_QUOTED TEXT_
------------------------------

The compiler uses some heuristics to determine when to widen literals. One of them is the following:
- The type inferred for a property in an object literal is the widened literal type of the expression unless the property has a contextual type that includes literal types.
So by default, that "foo" | "bar"
gets widened to string
inside the object literal you've assigned to foobar
.
UPDATE FOR TS 3.4
You can now use const
assertions to ask for narrower types:
const foobar = {
bar
} as const;
/* const foobar: {
readonly bar: "foo" | "bar";
} */
The literally()
function in the rest of this answer may still be of some use, but I'd suggest using as const
where possible.
Note the part of the heuristic that says "unless the property has a contextual type that includes literal types." One of the ways to hint to the compiler that a type like "foo" | "bar"

------------------------------

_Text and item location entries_

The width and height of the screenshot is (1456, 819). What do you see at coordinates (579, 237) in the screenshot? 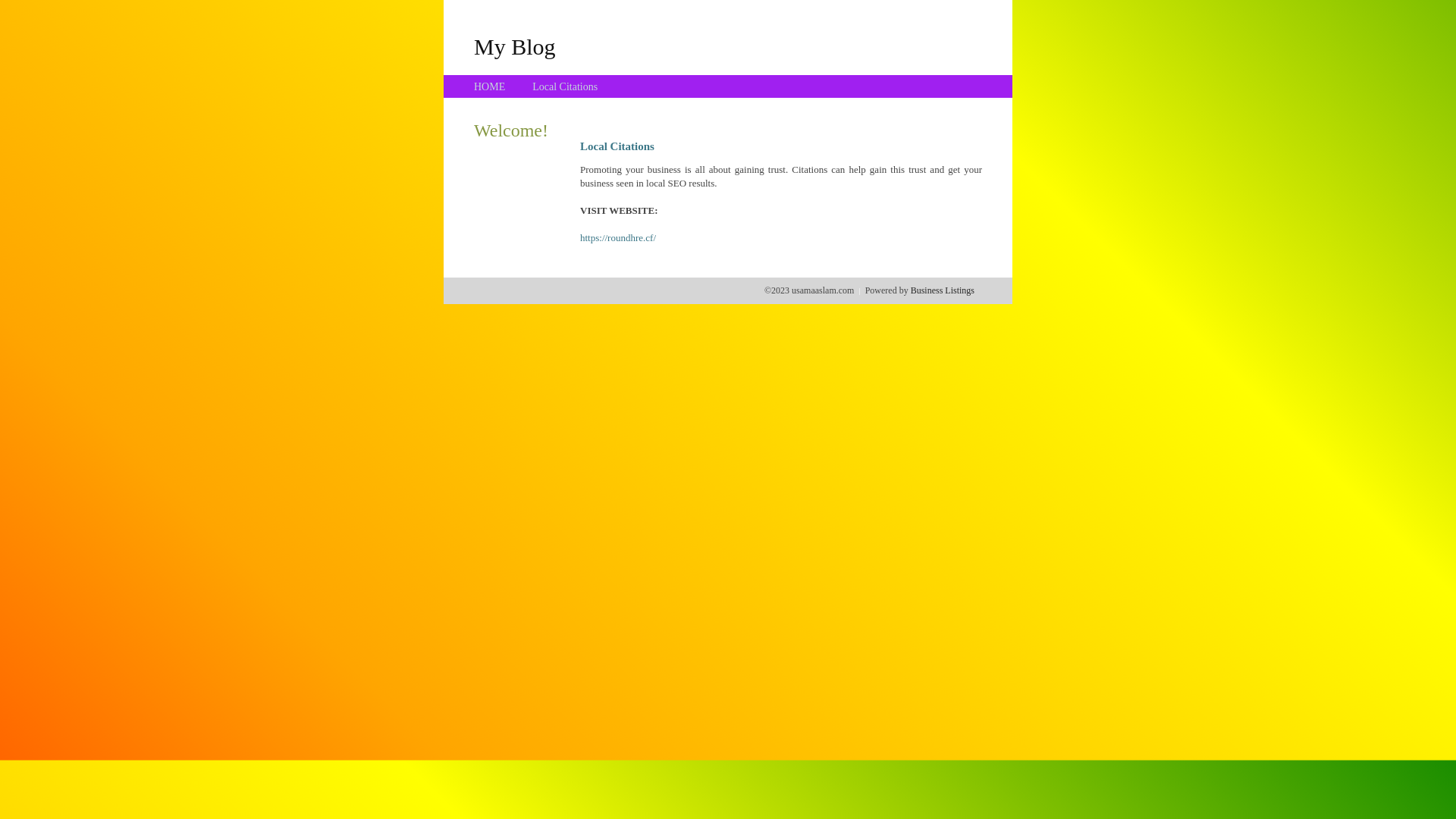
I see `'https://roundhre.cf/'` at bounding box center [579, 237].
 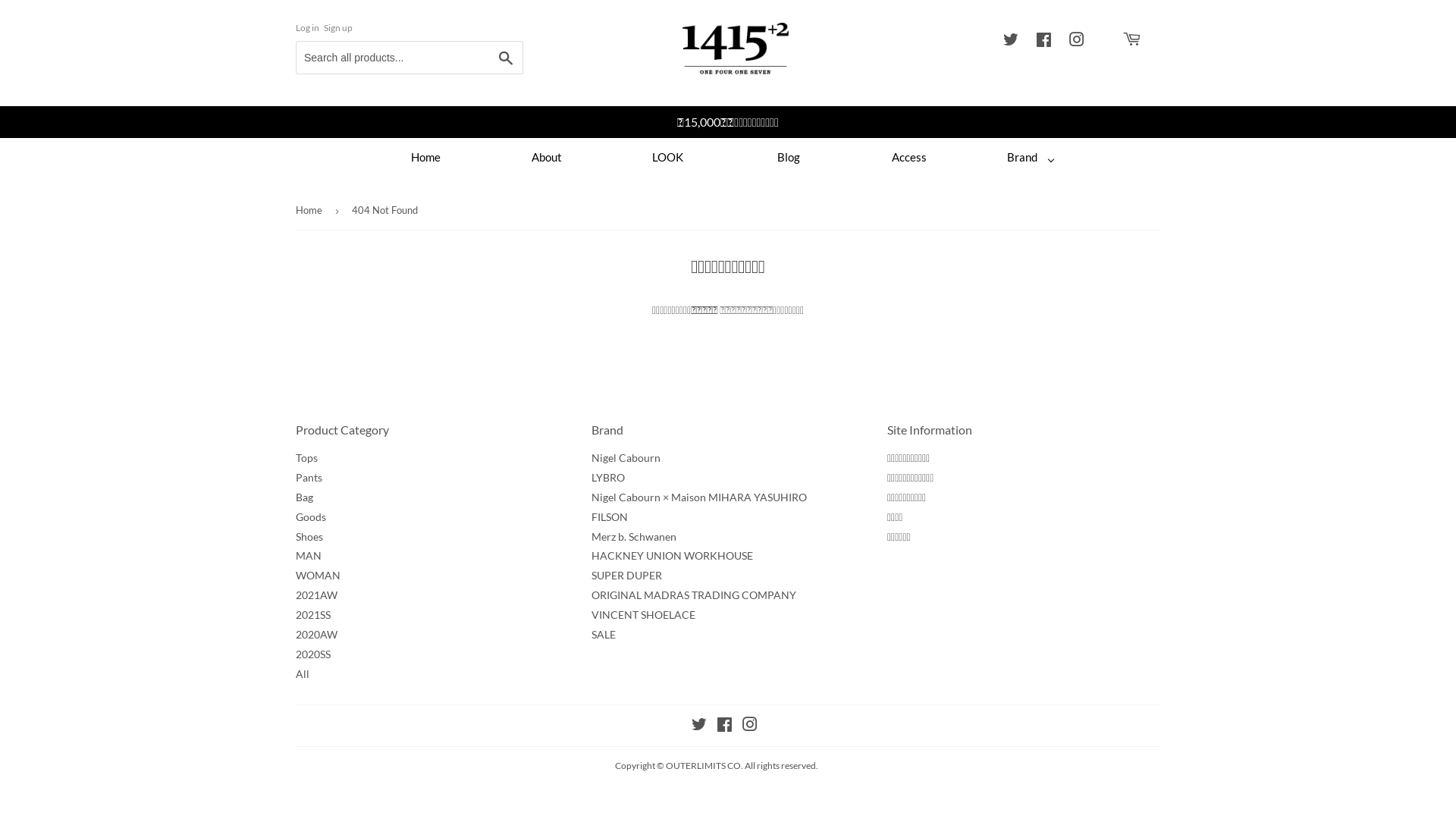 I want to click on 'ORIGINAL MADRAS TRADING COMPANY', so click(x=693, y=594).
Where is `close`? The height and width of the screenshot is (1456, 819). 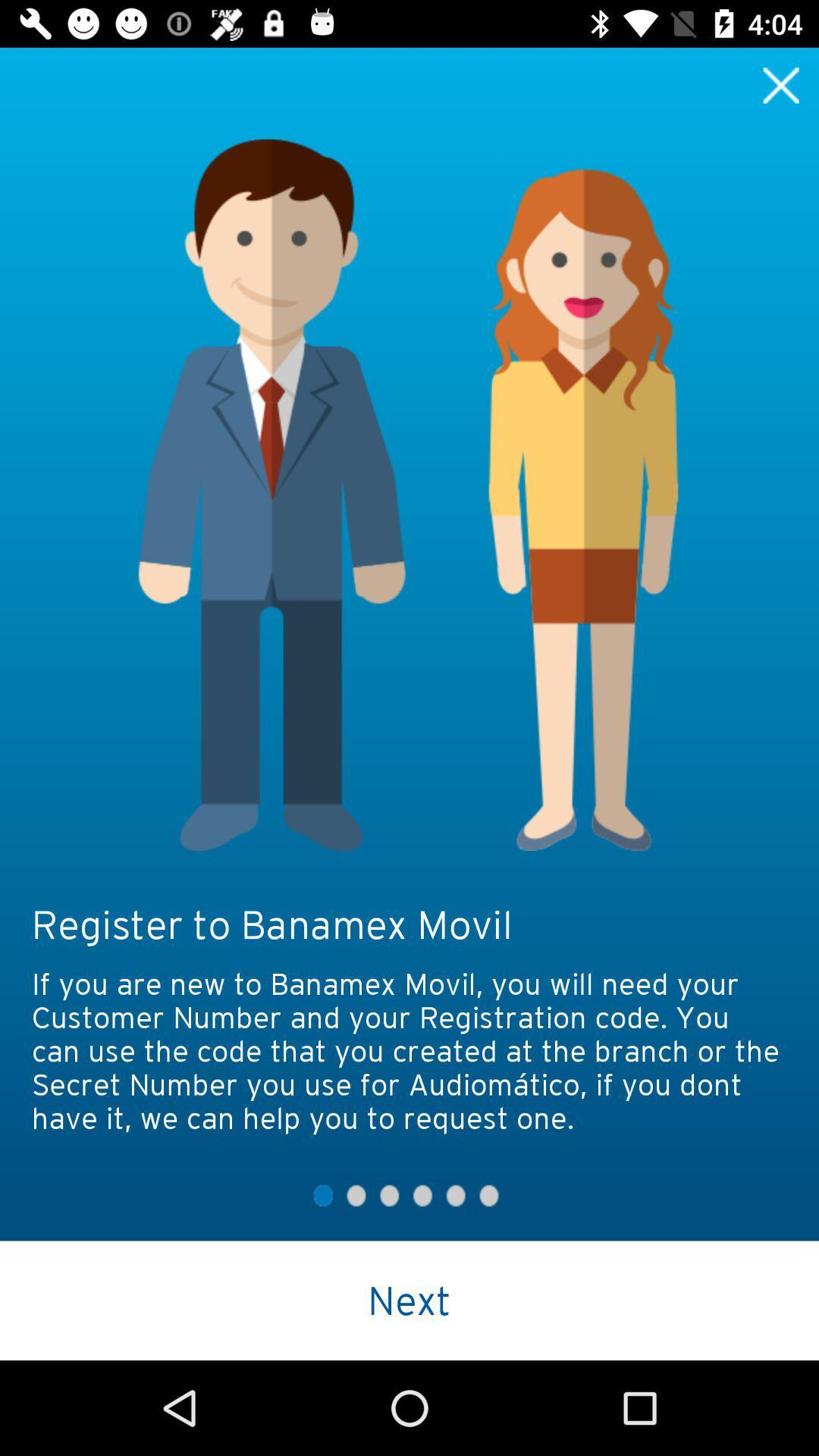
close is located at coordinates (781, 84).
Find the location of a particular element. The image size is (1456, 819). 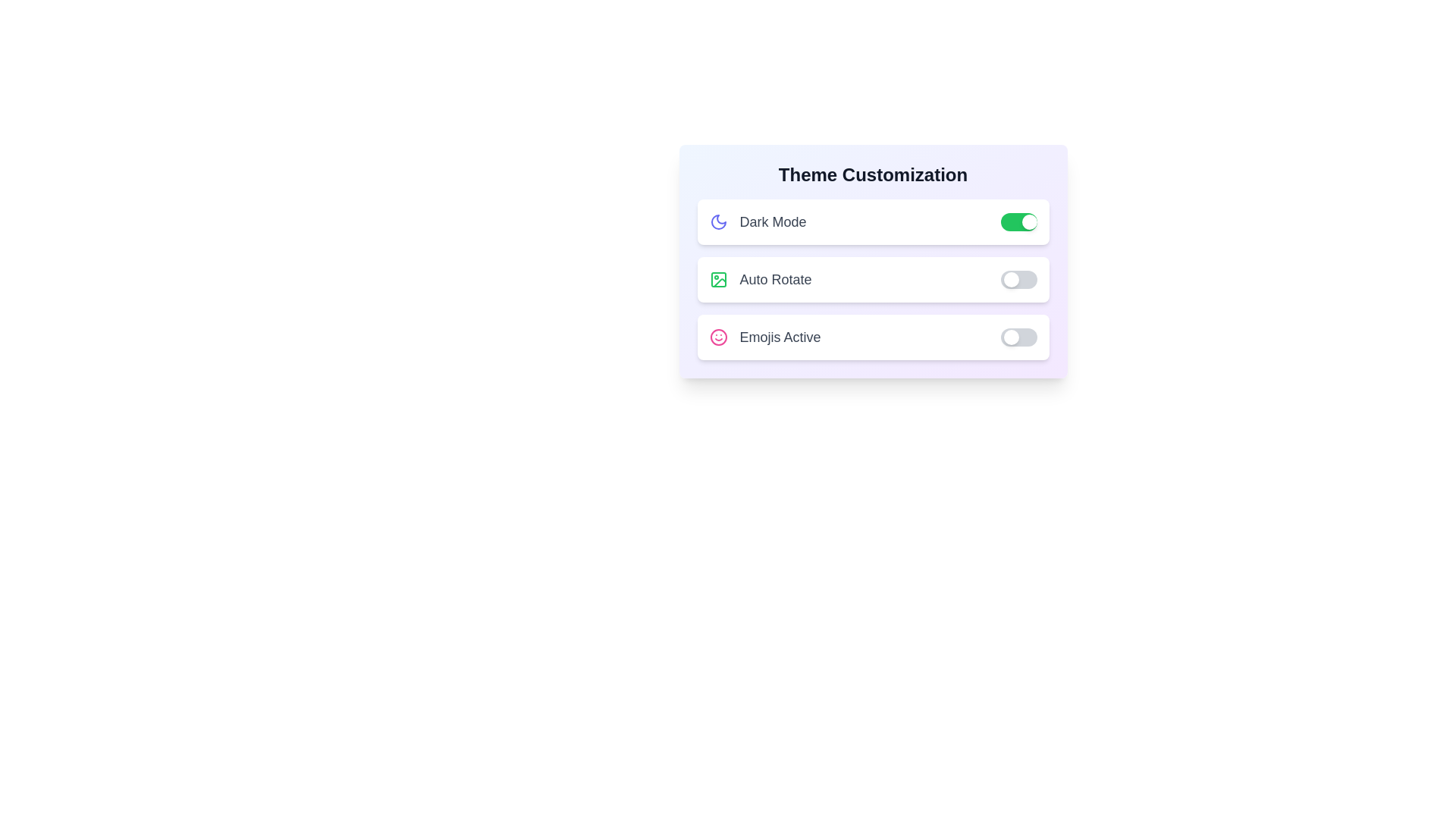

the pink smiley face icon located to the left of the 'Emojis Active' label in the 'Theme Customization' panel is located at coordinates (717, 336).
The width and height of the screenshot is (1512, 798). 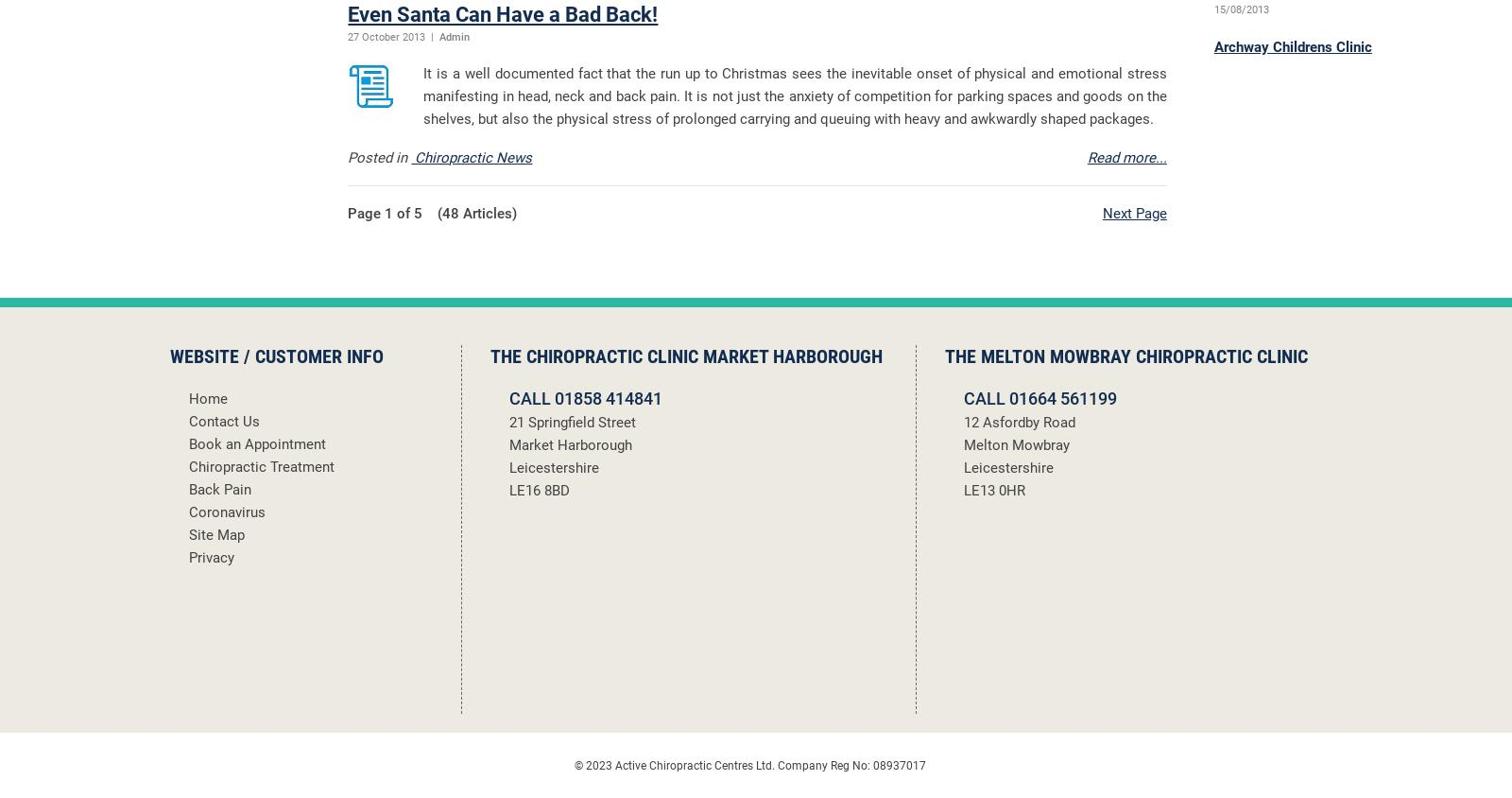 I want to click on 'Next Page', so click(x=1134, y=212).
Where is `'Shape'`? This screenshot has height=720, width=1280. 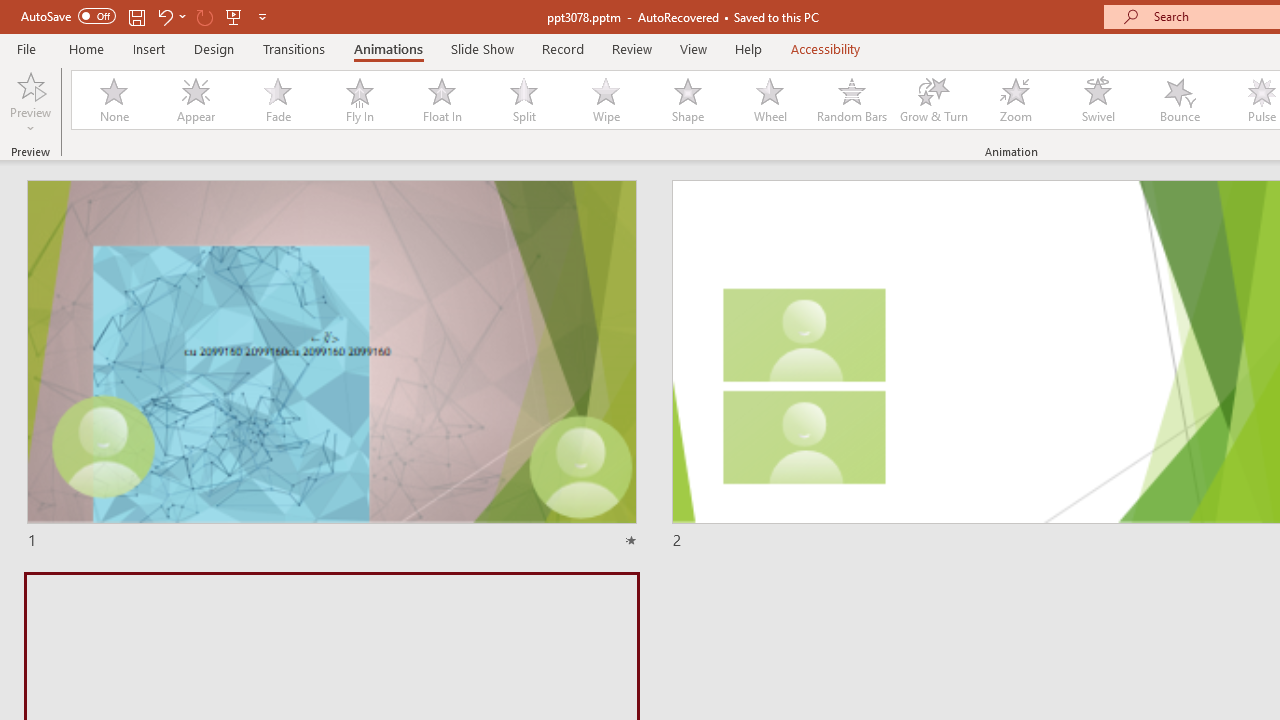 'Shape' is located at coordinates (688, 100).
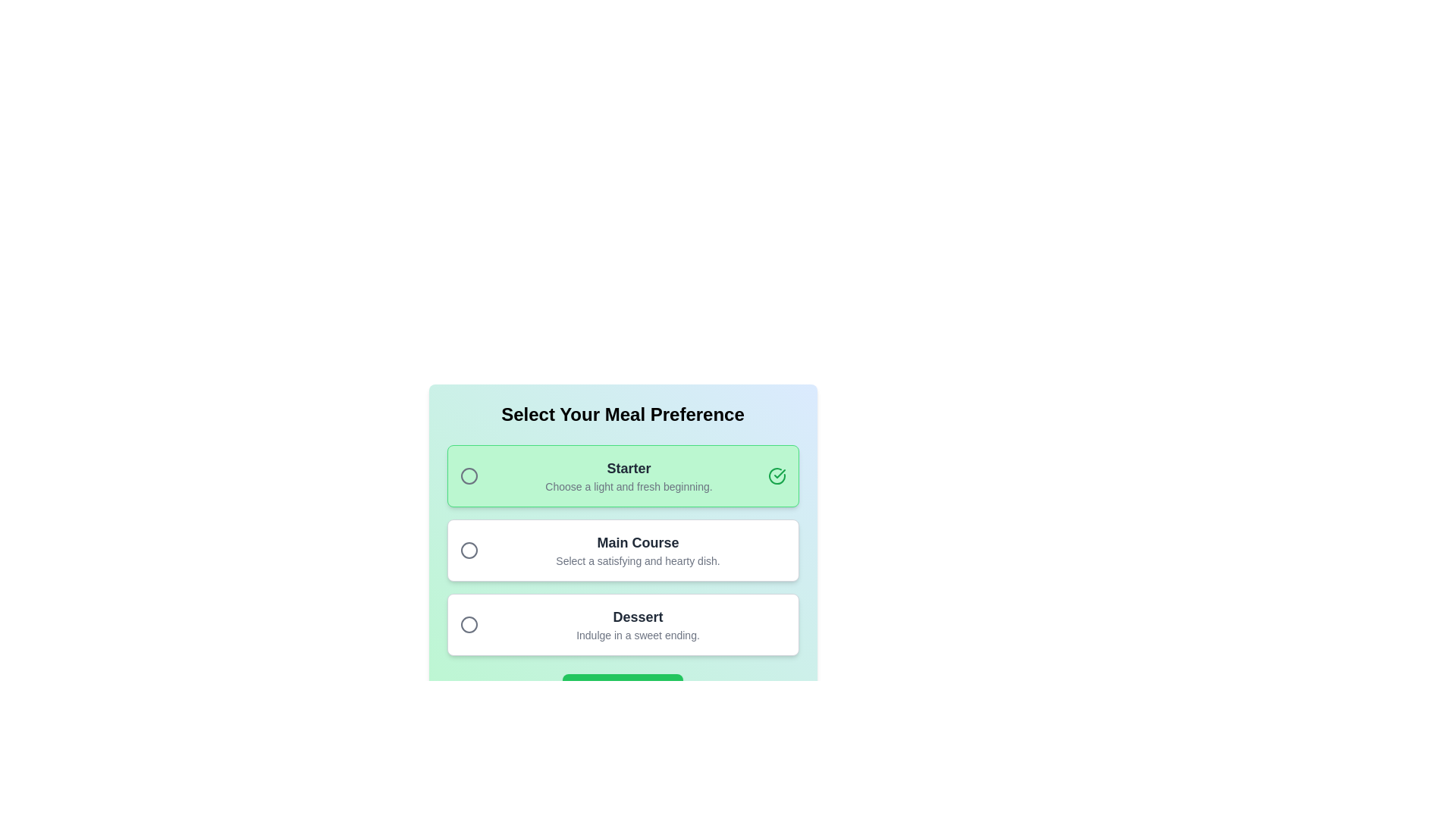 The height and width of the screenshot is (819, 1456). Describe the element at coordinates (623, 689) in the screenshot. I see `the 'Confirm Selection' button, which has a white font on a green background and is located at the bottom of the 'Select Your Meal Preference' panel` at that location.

------------------------------

_WRITTEN TASKS_
A. In the literal-widening text, what can you use starting with TS 3.4 to ask for narrower types?
B. Set down the part of the literal-widening text starting at "UPDATE FOR TS" and ending at "The literally()".

_SOLUTION SET_
A. Const assertions.

B.
UPDATE FOR TS 3.4
You can now use const
assertions to ask for narrower types:
const foobar = {
bar
} as const;
/* const foobar: {
readonly bar: "foo" | "bar";
} */
The literally()